When a parent learns their newborn child has epilepsy, the first questions are almost always, "Why did this happen?" and "What can we do?" As a physician and relative of a child with pediatric epilepsy related to a genetic disorder, I've seen the anguish of pediatric epilepsies firsthand. Parents do their best to manage their child's symptoms through frequent (and often stressful) visits to the clinic for treatment, but in the majority of cases, there's no way to fix these disorders at the root.

A husband and wife team of neuroscientists from MIT are on a mission to change this. Dr. Kartik Ramamoorthi and Stephanie Tagliatela co-founded Encoded Therapeutics six years ago to target the underlying mechanisms of pediatric genetic disorders, starting with a push to end a devastating form of epilepsy called Dravet Syndrome.

Encoded Therapeutics cofounders Dr. Kartik Ramamoorthi and Stephanie Tagliatela Encoded Therapeutics cofounders Dr. Kartik Ramamoorthi and Stephanie Tagliatela

First appearing in infancy, Dravet Syndrome affects 1 in 16,000 babies worldwide.

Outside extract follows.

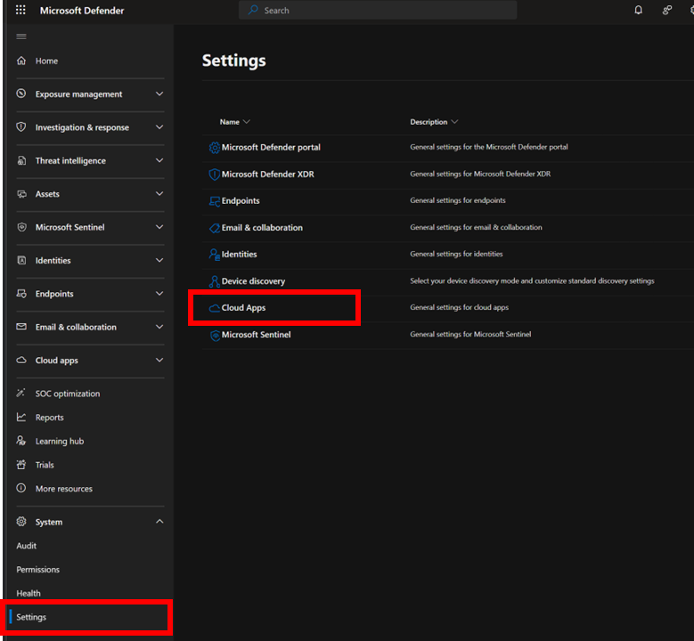694x641 pixels.
Task: Open Cloud Apps settings
Action: coord(243,308)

Children born with it have uncontrollable seizures, ataxia, and significant developmental delays. Many do not make it to adulthood: tragically, sudden unexpected death during an epileptic seizure strikes 15-20% of patients. Those that survive and live into adulthood remain with cognitive, behavioral, and often physical disabilities.

When I first met Kartik at the J.P. Morgan Healthcare Conference in San Francisco, he spoke passionately about using gene therapy to solve childhood epilepsies. Imagine if patients could trade their regular, often ineffective treatments for a "one-and-done" single injection that ends their epilepsy for good. Using a gene therapy approach with a combination of genomics and computational technologies, Encoded is working to fix the malfunctioning cells that form the root cause of Dravet Syndrome.

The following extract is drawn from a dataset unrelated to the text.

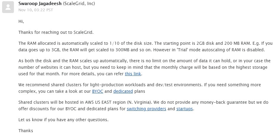Click the paragraph starting 'As both the disk'

coord(144,67)
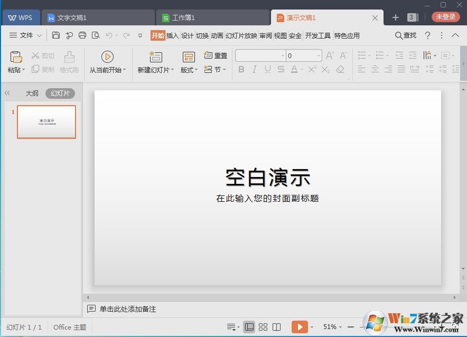Toggle italic formatting
The width and height of the screenshot is (467, 337).
(255, 69)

If they succeed, their approach to gene therapy will not only rescue families with Dravet Syndrome, but may lead to solving other pediatric genetic diseases.

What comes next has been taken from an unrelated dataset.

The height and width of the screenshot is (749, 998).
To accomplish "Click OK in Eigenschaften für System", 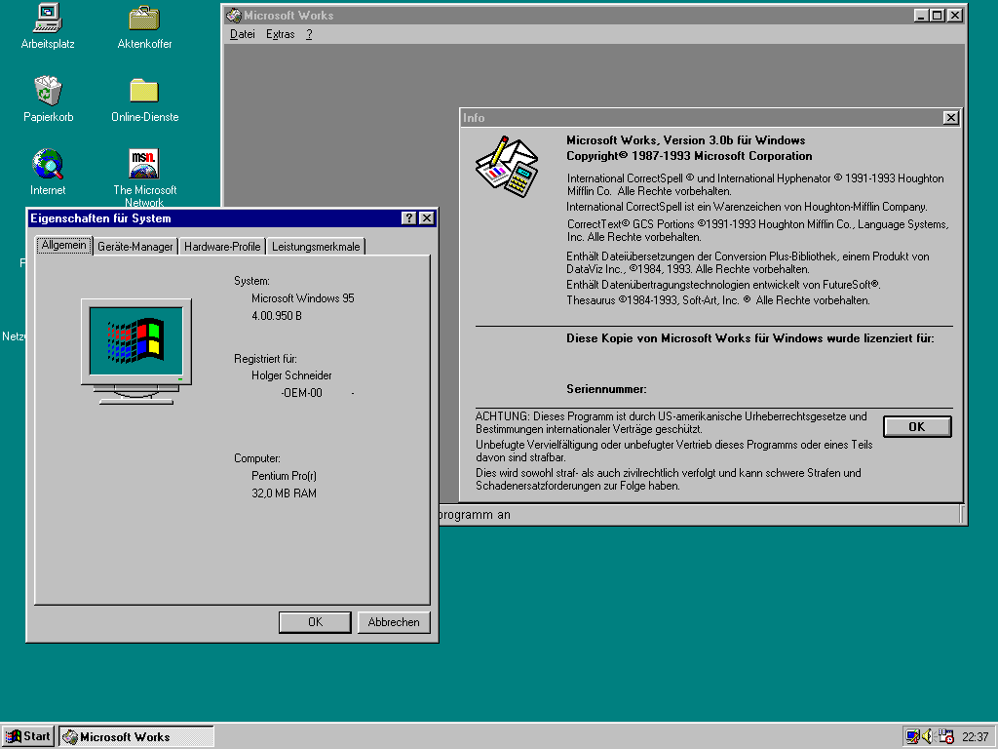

My GV colleague Brendan Bulik-Sullivan and I chose to lead Encoded's Series D funding because Kartik and Stephanie's team is making noteworthy progress using a remarkable approach. Here's how it works: as any high school biology student knows, we all have two copies of every gene. In Dravet Syndrome patients, epilepsy occurs because one copy of a particular gene, the SCN1A, is broken. The Encoded team has found a way to enhance the second, normal copy to work better, restoring the gene's function. Long-running experiments in animals show that Encoded's approach reduces the frequency and severity of seizures, and lowers the risk of sudden unexpected death.

Nothing in drug development is a sure bet, and there's still a lot of work to do. Yet by exploiting this haploinsufficiency — making one copy of the gene do the work of two — Encoded seems to be on a path that has the potential to erase these genetic epilepsy disorders. If they succeed, their approach to gene therapy will not only rescue families with Dravet Syndrome, but may lead to solving other pediatric genetic diseases. It's valuable work, and we look forward to partnering with the Encoded team on their journey.